How many lines in this data contain the string "purple"? Reply with the number only.

Pixel coordinate grounding data
──────────────────────────────

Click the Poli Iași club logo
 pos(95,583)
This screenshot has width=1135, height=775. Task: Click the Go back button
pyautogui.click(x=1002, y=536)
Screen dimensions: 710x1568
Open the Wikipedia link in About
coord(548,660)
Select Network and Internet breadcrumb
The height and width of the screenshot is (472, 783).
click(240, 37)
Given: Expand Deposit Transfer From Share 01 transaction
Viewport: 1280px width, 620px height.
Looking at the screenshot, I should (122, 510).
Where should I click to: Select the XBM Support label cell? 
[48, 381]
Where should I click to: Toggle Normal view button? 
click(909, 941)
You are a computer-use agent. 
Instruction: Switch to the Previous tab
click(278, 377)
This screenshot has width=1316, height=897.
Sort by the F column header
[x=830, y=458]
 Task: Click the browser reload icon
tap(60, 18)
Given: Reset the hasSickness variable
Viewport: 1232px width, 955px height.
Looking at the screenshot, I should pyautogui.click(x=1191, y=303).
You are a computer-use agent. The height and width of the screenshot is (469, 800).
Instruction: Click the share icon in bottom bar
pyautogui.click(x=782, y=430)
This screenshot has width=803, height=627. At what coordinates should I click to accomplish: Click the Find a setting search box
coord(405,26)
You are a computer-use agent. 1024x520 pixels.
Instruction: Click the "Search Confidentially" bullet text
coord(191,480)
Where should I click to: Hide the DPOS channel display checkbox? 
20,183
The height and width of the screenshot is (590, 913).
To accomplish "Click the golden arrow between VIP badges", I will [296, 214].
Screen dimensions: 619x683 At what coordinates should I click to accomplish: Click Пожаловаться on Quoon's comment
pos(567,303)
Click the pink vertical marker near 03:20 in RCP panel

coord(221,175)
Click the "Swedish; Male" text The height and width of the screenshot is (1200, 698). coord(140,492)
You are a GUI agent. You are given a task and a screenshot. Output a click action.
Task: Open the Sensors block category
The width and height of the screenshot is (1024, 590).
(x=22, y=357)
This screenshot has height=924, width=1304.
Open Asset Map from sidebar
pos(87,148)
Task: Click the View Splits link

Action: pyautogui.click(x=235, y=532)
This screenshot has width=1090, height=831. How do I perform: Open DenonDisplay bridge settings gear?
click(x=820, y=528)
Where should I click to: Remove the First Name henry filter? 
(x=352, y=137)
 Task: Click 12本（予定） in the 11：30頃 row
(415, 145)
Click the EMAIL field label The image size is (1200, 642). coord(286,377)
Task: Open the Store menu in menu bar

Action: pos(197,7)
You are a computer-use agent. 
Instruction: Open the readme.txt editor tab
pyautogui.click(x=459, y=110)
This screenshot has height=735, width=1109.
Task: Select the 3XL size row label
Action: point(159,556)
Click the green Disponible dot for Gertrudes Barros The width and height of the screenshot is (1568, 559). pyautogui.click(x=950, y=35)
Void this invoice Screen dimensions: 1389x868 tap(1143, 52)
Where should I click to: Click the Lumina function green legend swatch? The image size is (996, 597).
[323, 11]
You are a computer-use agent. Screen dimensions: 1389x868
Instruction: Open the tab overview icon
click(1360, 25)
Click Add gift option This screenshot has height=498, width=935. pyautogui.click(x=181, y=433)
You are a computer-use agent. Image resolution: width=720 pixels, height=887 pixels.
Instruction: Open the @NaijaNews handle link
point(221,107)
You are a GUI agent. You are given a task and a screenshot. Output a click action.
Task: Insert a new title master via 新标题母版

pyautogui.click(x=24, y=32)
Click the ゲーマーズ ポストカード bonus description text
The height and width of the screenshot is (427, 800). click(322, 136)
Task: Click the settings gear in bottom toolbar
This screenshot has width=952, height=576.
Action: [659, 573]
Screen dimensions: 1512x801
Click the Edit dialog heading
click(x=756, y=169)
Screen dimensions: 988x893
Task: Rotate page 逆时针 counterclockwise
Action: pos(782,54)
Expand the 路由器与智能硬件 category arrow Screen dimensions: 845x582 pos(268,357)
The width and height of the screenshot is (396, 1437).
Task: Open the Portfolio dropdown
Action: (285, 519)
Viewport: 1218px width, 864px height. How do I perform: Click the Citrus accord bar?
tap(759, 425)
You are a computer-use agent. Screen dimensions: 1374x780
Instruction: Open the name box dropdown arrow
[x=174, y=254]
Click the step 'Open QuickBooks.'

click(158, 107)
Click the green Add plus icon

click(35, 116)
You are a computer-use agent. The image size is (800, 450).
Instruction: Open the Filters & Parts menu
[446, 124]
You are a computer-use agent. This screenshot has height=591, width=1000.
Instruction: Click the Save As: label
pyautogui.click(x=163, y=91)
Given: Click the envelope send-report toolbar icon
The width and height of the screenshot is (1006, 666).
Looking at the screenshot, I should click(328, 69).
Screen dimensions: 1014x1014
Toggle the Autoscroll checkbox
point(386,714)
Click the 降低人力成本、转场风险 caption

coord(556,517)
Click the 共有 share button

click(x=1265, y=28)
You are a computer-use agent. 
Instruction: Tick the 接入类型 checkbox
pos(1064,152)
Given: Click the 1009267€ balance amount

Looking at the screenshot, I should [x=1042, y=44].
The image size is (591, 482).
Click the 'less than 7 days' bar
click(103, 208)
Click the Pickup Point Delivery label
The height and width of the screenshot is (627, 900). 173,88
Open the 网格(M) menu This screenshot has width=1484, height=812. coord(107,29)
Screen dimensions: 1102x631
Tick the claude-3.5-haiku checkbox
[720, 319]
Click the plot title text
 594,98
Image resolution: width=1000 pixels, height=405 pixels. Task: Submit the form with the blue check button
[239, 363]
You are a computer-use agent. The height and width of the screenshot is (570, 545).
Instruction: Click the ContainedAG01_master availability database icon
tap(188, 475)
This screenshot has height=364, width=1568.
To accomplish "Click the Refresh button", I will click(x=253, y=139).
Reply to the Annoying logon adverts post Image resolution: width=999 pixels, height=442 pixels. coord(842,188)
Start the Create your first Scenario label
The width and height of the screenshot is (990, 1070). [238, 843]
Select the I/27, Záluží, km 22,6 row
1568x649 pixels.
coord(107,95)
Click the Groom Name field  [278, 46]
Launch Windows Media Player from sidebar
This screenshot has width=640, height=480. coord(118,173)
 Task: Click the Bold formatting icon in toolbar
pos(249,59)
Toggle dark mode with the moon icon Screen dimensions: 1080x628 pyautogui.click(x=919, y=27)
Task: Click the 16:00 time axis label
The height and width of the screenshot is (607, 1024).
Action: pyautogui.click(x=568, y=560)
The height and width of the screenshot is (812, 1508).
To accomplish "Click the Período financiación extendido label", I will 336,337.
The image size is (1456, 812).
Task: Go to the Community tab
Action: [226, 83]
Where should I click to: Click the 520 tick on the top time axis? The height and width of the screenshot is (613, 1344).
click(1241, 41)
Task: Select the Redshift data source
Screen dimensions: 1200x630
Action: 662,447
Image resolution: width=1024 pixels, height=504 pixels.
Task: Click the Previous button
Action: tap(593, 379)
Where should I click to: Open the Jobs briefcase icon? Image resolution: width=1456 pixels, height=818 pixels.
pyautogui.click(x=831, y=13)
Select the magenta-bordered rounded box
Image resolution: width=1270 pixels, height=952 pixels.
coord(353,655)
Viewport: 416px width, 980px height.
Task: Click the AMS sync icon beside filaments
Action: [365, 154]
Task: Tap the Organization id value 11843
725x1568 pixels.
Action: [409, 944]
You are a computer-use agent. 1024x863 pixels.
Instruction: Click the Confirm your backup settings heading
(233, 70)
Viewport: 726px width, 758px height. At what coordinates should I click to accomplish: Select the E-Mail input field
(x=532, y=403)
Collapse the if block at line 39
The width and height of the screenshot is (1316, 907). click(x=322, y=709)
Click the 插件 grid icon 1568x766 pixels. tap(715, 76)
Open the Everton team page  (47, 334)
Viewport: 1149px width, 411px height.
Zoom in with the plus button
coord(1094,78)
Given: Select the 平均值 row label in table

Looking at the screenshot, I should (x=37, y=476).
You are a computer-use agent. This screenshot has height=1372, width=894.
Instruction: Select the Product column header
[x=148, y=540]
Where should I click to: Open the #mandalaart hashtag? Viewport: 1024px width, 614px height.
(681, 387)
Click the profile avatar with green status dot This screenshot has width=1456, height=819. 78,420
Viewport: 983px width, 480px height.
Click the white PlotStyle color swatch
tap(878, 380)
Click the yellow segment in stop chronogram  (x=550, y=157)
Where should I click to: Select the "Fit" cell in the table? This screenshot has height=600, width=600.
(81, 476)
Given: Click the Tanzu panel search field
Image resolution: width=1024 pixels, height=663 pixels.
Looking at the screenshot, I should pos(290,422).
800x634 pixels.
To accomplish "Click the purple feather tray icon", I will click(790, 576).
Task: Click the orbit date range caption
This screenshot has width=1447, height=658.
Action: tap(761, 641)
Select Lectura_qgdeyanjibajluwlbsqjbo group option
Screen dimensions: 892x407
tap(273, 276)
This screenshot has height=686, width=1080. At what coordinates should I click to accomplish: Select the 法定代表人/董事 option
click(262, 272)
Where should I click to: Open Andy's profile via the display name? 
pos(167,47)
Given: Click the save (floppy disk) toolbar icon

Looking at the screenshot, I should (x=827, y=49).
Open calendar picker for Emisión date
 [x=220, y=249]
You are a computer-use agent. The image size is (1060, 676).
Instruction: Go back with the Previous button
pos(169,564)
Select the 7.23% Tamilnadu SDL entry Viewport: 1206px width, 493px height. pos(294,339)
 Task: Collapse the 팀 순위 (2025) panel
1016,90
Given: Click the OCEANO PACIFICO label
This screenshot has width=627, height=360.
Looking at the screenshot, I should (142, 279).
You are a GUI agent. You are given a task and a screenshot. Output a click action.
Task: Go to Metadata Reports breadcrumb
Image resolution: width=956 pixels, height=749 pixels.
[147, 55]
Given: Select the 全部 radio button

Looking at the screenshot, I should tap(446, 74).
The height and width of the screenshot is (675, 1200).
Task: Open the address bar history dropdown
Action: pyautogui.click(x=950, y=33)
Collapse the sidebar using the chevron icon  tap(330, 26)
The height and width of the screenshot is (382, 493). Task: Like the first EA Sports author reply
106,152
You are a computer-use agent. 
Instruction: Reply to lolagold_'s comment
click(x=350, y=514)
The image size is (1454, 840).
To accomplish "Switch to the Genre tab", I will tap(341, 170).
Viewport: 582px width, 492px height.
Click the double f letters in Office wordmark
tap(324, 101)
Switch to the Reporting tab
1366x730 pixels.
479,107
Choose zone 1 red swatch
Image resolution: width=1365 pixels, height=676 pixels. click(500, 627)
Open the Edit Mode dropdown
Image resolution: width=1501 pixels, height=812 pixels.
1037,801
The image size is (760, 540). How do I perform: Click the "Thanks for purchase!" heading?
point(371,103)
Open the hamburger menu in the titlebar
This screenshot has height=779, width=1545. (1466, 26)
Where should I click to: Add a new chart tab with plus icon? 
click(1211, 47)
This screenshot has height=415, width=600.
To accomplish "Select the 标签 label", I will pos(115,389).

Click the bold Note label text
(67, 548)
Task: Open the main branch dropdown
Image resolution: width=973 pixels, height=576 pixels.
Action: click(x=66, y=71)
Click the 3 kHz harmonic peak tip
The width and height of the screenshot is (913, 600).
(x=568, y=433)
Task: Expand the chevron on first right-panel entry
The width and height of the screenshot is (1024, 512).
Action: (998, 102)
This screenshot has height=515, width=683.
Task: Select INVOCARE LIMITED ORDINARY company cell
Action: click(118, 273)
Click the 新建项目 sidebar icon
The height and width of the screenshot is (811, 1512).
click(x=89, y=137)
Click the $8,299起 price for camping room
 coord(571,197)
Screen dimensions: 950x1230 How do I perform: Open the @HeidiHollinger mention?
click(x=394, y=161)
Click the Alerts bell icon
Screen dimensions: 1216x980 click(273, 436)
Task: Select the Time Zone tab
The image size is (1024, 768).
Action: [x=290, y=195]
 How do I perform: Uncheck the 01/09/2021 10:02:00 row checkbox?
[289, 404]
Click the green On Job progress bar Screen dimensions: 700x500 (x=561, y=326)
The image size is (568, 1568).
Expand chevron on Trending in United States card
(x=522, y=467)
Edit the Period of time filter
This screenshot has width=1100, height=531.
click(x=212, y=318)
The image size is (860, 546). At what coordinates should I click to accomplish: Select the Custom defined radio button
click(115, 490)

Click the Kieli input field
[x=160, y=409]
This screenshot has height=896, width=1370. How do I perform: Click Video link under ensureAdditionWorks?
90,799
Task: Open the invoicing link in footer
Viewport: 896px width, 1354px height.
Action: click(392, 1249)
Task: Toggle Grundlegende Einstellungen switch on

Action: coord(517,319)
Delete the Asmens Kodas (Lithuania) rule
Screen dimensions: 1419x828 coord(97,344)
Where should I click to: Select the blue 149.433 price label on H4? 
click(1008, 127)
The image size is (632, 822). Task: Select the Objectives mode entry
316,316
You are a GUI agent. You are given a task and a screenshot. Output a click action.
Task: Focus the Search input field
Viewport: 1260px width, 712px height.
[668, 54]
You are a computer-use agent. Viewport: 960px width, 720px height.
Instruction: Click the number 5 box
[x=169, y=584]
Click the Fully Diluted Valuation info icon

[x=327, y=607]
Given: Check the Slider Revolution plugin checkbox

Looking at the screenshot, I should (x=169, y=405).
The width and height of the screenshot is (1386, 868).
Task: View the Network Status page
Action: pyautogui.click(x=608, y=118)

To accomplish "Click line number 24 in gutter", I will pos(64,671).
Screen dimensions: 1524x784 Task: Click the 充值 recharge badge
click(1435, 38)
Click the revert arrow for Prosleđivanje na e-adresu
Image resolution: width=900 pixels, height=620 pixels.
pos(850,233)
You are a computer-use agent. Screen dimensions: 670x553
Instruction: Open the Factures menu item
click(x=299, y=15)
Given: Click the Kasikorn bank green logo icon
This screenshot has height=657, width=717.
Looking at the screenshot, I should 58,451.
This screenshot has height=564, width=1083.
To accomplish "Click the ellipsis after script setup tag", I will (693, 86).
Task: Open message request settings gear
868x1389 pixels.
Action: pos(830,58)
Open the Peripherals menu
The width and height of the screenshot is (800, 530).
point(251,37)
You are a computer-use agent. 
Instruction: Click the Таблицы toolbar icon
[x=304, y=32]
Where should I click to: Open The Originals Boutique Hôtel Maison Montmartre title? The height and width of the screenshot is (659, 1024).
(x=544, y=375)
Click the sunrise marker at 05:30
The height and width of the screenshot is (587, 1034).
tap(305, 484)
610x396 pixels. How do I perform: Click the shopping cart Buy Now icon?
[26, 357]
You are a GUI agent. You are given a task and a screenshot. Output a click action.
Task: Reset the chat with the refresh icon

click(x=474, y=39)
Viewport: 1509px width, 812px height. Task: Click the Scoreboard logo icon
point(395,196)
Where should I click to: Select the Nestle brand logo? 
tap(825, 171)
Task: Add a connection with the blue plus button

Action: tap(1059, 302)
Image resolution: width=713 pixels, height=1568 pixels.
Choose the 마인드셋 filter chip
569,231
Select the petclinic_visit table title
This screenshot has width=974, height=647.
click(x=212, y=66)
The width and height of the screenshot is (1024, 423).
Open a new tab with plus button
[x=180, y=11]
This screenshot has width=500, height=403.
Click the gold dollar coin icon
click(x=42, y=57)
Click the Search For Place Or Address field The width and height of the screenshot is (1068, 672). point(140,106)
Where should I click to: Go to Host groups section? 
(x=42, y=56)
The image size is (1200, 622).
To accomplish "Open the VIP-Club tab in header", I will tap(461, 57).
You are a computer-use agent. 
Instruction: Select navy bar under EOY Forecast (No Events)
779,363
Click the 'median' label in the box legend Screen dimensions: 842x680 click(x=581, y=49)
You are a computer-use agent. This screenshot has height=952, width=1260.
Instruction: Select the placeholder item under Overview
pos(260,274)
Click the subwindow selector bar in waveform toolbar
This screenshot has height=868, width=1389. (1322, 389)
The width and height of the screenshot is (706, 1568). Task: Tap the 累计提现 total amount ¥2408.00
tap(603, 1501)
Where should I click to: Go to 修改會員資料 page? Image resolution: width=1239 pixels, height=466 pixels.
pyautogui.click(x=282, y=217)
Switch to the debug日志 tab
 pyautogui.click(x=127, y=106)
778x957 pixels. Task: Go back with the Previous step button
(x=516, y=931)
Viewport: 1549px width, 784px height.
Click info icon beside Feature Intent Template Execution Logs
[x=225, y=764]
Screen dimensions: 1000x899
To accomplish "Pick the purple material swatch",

──────────────────────────────

*OUTPUT FOR THIS EXERCISE*. 2